Eisenberg doesn’t say how Republicans can “prove” this, beyond stressing that “Republicans will have to support policies like funding de-escalation training and recruiting more diverse officers” — i.e., policies already championed by Democrats. Leaning in to moderate police reforms might marginally improve the black vote for Republicans, as it did for Trump, but it’s not likely to make a difference in most elections. Eisenberg seems to suggest that the GOP’s moderate improvement with black voters was “enough to flip numerous U.S. House seats won by female and minority candidates.” But he offers no evidence that black voters are what actually made the difference.

There is evidence, however, of the limits of even strong outreach by Republicans, at least as it’s been done recently. Look at Trump’s 2020 campaign. The former president devoted much effort to appealing to African Americans: He touted the low black unemployment rate and his criminal-justice-reform initiatives, spent untold amounts of time and resources attempting to garner the endorsements of high-profile black celebrities, held black outreach events and created a “Black Voices for Trump” arm of his campaign, and unveiled a $500 billion “Platinum Plan” specifically aimed at “black economic empowerment.” He was rewarded for all that with 12 percent of the black vote.

Looking forward, however, Republican inroads with black voters will not be made by moderating on culture and emphasizing economics, the failed minority-outreach strategy long favored by the institutional GOP. Blacks, like many minority groups, are generally in line with Democrats on fiscal issues; they are actually closer to conservatives on cultural ones. Though Eisenberg found that “affordability and taxes” are two issues where Republicans could make headway with black voters, he also acknowledged the cultural conservatism of many African Americans:

Yet many black voters are moderate or conservative — a reality that white progressives and  conservatives seem to forget. On educational issues, for example, half the room erupted at the idea of teachers instructing elementary school-aged children about sex and sexuality — particularly sexual orientation and transgenderism at a young age. Such a strong reaction could place the GOP in a favorable position. As school boards nationwide pursue radical racial curricula, much of it animating white (and black) conservatives, a targeted focus on radical gender ideology could swing concerned parents or grandparents. To properly identify these socially conservative voters, Republicans could start visiting black churches, meeting with clergy and engaging with congregants.

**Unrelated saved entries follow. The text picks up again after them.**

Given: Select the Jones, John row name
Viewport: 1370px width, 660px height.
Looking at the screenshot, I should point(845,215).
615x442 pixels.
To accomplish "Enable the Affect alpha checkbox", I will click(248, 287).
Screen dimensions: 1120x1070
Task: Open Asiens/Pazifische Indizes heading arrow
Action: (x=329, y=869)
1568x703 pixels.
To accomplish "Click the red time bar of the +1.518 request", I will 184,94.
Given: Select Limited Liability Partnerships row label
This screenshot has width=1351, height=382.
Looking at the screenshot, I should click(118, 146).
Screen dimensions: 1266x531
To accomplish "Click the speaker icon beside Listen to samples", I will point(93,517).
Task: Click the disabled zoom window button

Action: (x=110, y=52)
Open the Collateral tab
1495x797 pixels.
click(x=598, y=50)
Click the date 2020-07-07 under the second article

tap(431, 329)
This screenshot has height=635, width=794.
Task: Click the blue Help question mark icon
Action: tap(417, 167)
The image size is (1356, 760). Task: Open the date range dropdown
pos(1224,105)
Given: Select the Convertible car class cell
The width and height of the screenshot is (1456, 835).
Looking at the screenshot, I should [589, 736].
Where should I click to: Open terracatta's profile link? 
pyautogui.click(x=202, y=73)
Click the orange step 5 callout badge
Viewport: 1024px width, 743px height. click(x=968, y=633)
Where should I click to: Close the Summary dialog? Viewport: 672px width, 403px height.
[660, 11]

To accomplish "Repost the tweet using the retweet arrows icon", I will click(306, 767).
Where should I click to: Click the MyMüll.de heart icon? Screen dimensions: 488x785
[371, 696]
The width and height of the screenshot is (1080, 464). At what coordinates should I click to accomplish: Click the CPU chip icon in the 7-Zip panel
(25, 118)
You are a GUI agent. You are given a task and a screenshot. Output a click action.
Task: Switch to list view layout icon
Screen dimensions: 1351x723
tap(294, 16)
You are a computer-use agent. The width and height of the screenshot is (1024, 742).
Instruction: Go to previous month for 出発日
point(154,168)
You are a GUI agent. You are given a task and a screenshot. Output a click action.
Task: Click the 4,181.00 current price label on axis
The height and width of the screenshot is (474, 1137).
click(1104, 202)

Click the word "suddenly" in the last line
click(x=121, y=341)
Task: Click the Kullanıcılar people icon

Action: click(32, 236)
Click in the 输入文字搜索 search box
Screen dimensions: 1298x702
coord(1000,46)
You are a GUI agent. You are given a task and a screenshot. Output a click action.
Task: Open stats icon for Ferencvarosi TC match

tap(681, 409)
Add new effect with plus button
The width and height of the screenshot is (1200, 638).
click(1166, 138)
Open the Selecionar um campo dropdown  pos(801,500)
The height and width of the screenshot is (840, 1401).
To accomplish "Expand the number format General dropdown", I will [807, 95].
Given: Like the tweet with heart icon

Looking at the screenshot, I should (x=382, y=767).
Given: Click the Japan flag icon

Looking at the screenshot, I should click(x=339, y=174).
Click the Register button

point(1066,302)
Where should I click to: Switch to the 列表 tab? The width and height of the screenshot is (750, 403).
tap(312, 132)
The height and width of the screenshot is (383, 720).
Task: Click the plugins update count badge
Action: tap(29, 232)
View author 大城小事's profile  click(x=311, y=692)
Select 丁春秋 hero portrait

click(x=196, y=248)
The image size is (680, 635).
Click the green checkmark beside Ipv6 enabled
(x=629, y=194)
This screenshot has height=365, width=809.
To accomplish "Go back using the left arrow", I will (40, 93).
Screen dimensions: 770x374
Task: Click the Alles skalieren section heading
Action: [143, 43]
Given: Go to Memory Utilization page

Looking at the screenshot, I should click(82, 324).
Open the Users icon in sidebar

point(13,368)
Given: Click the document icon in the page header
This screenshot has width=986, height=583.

While the relative newness of the issue means that there is not a lot of available data on views of transgenderism by race, it is reasonable to assume that many in the African-American community — long one of the most socially conservative demographics in the country — have serious reservations. Blacks are more likely to self-identify as Christian than any other racial subgroup. Even on issues of race and wokeness, blacks are less likely than white liberals to agree that “racial discrimination is the main reason why black people can’t get ahead these days,” and some polls have shown large majorities disagree with the use of racial preferences in hiring and admissions, even when the initiative was justified by the principle of racial equality. Thorny culture-war issues surrounding gender, wokeness, religious liberty, and public-school curricula are often where the biggest gap lies between black voters and the modern Democratic Party. Republicans could start there.